Inpatient pain rehabilitation programs: These programs typically consist of more intensive functional rehabilitation and medical care than their outpatient counterparts. They may be appropriate for patients who: (1) don’t have the minimal functional capacity to participate effectively in an outpatient program; (2) have medical conditions that require more intensive oversight; (3) are receiving large amounts of medications necessitating medication weaning or detoxification; or (4) have complex medical or psychological diagnosis that benefit from more intensive observation and/or additional consultation during the rehabilitation process. (Keel, 1998) (Kool, 2005) (Buchner, 2006) (Kool, 2007) As with outpatient pain rehabilitation programs, the most effective programs combine intensive, daily biopsychosocial rehabilitation with a functional restoration approach. If a primary focus is drug treatment, the initial evaluation should attempt to identify the most appropriate treatment plan (a drug treatment /detoxification approach vs. a multidisciplinary/interdisciplinary treatment program).
Recommended for appropriately identified patients during treatment for chronic pain. Psychological intervention for chronic pain includes setting goals, determining appropriateness of treatment, conceptualizing a patient’s pain beliefs and coping styles, assessing psychological and cognitive function, and addressing co-morbid mood disorders (such as depression, anxiety, panic disorder, and posttraumatic stress disorder). Cognitive behavioral therapy and self-regulatory treatments have been found to be particularly effective. Psychological treatment incorporated into pain treatment has been found to have a positive short-term effect on pain interference and long-term effect on return to work. The following “stepped-care” approach to pain management that involves psychological intervention has been suggested:
Step 1: Identify and address specific concerns about pain and enhance interventions that emphasize self-management. The role of the psychologist at this point includes education and training of pain care providers in how to screen for patients that may need early psychological intervention.

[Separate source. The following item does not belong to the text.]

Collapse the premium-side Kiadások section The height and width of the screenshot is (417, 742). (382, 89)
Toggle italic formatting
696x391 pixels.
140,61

Step 2: Identify patients who continue to experience pain and disability after the usual time of recovery. At this point a consultation with a psychologist allows for screening, assessment of goals, and further treatment options, including brief individual or group therapy.
Step 3: Pain is sustained in spite of continued therapy (including the above psychological care). Intensive care may be required from mental health professions allowing for a multidisciplinary treatment approach.